++++ FRAGMENTO DEL DOCUMENTO ++++
Una de las máximas de George Orwell era que la libertad de expresión consistía en decir lo que la gente no quería oír. Los periodistas que dan el salto a la política –que siempre los hubo– suelen padecer una especie de síndrome de Estocolmo. Recuerdo lo que me dijo una vez un conductor del parque móvil ministerial con varias décadas de trabajo al volante: “Yo no sé qué tiene el asiento de atrás que, una vez que se posan en él, les cuesta horrores abandonarlo”. Algo así ocurre en este caso: se está mejor al abrigo del poder que a la intemperie por resultar crítico y molesto.
++++
**TAREAS PROPUESTAS**
(A) En el fragmento sobre periodistas y política, ¿en qué consistía la libertad de expresión según una de las máximas de George Orwell?
(B) Prosigue el fragmento sobre periodistas y política a partir de su última oración.
++++ FILAS MOSTRADAS ++++
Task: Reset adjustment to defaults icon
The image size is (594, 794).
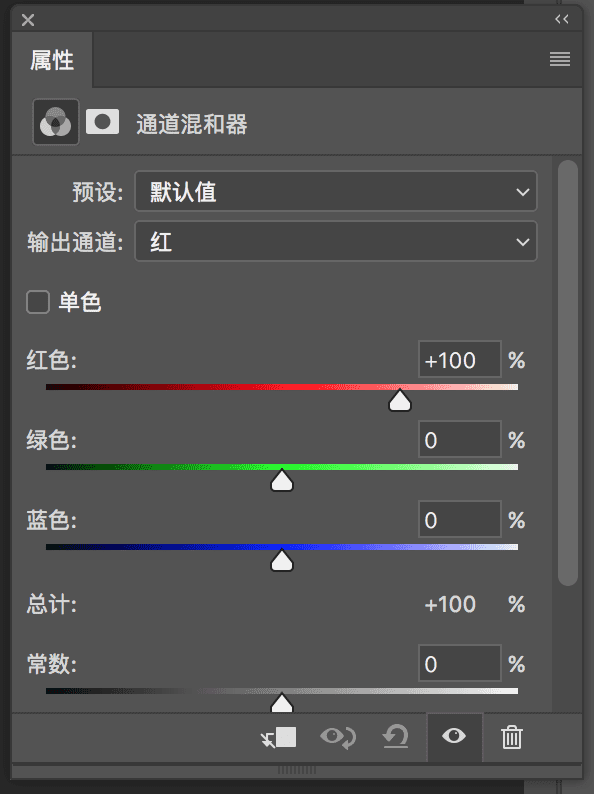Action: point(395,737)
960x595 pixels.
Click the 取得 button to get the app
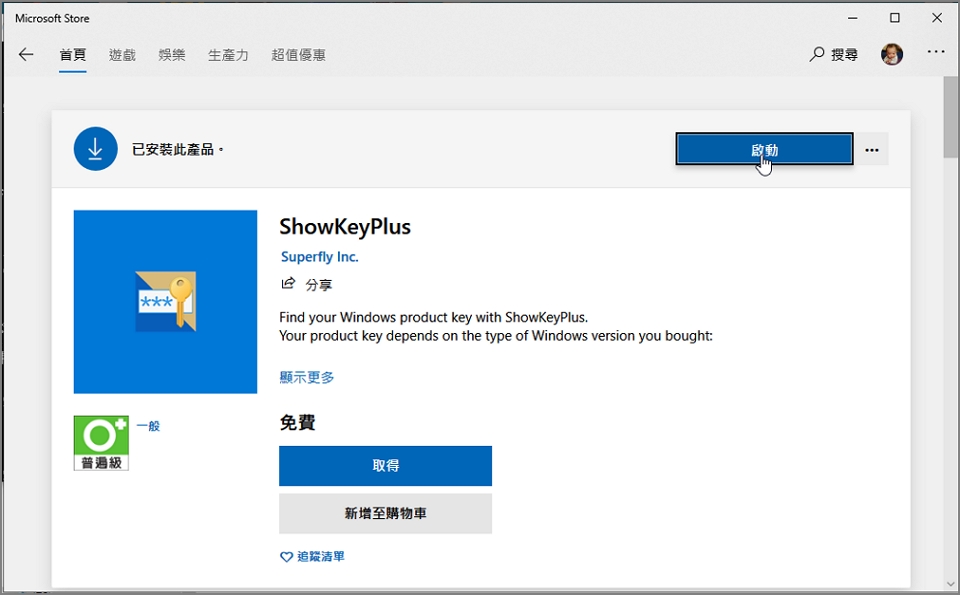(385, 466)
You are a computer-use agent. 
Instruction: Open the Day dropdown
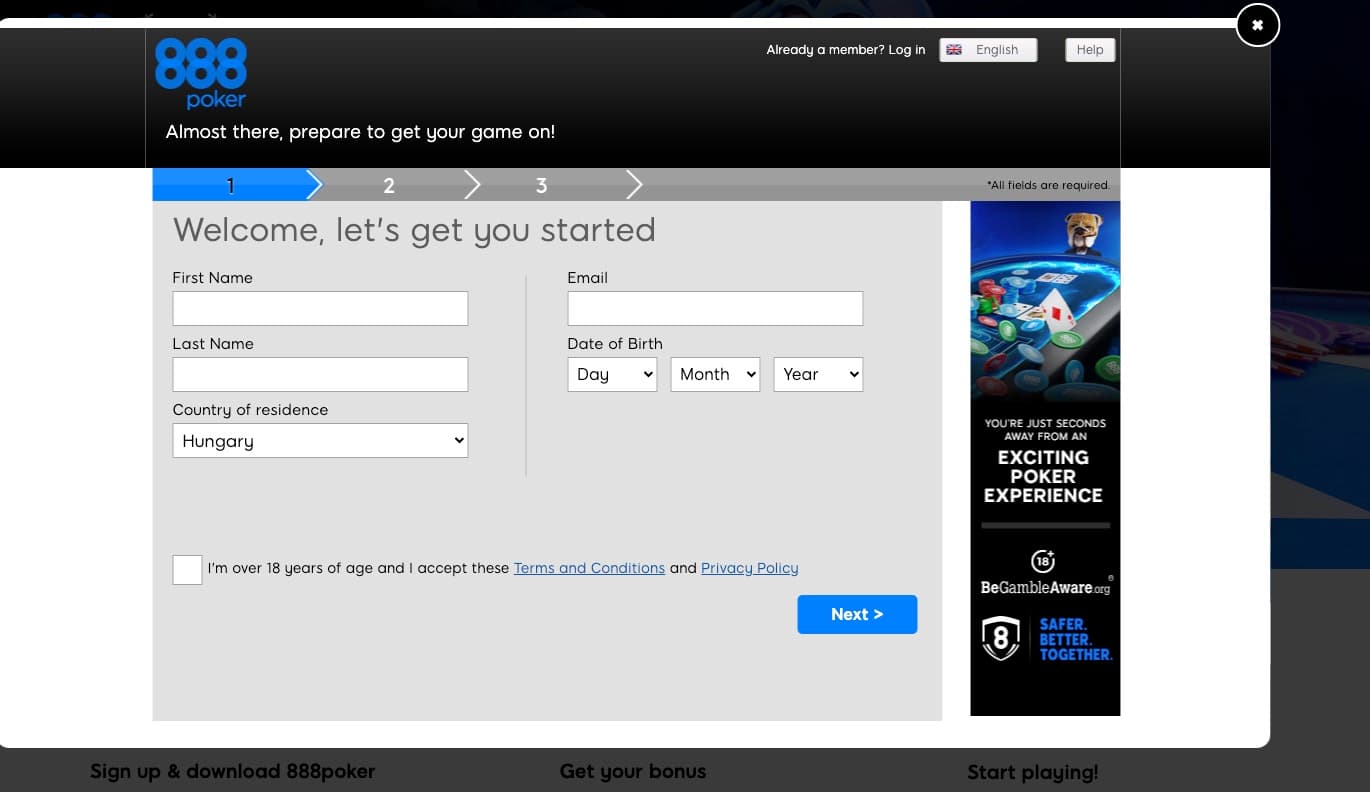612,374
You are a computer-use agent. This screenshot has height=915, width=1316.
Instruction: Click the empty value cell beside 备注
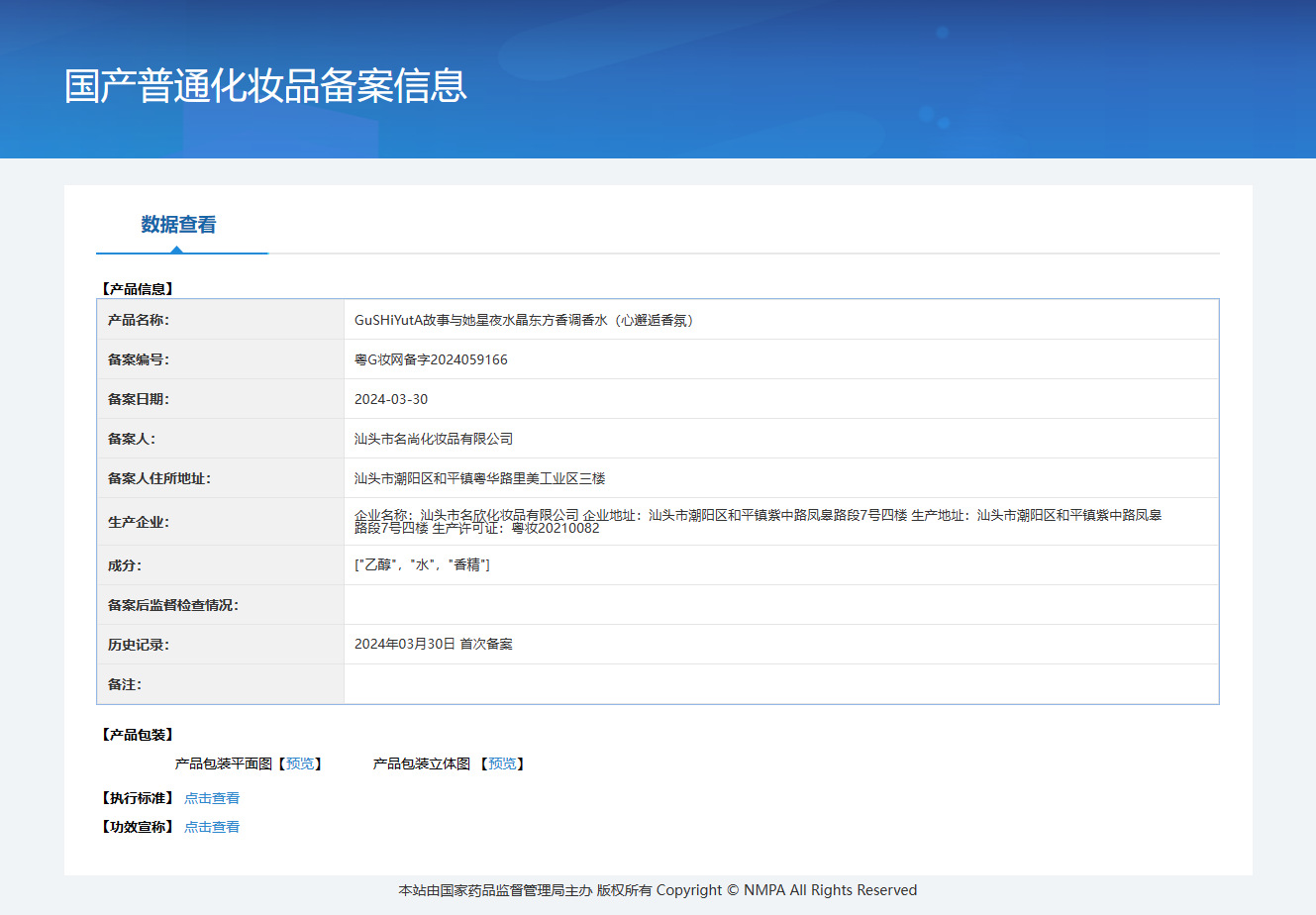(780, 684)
++++
++++ FILAS MOSTRADAS ++++
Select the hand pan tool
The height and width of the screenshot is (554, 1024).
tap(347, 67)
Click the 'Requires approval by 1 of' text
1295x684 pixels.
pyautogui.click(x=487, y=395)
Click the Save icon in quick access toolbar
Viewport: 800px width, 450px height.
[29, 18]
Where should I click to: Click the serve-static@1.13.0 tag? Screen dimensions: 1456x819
++++
**RESPUESTAS POR TAREA**
(A) En decir lo que la gente no quería oír.

(B)
La utilización del periodista por parte del político es una práctica que se pierde en la historia de los tiempos. Mientras éste sea dócil con el poder, su subsistencia estará garantizada. Ahora bien, el problema surgirá en el momento en que se abandone el guion preestablecido. En ese instante, toda la maquinaria se volcará sobre el informador para hacerle notar, más que nada, quién controla la situación. Porque ser independiente, en el periodismo como en la vida en general, tiene un alto coste. No se admite que no estés alineado con éstos o aquéllos. Ser hoy un verso suelto puede conducir al ostracismo y la postergación. Pero ello conlleva una recompensa: la de poder conciliar el sueño con la conciencia tranquila al ser consciente de que no le debes nada a nadie y que, cada mañana, puedes mirarte al espejo con la dignidad que se trasluce en el ejemplo que transmites a tus hijos.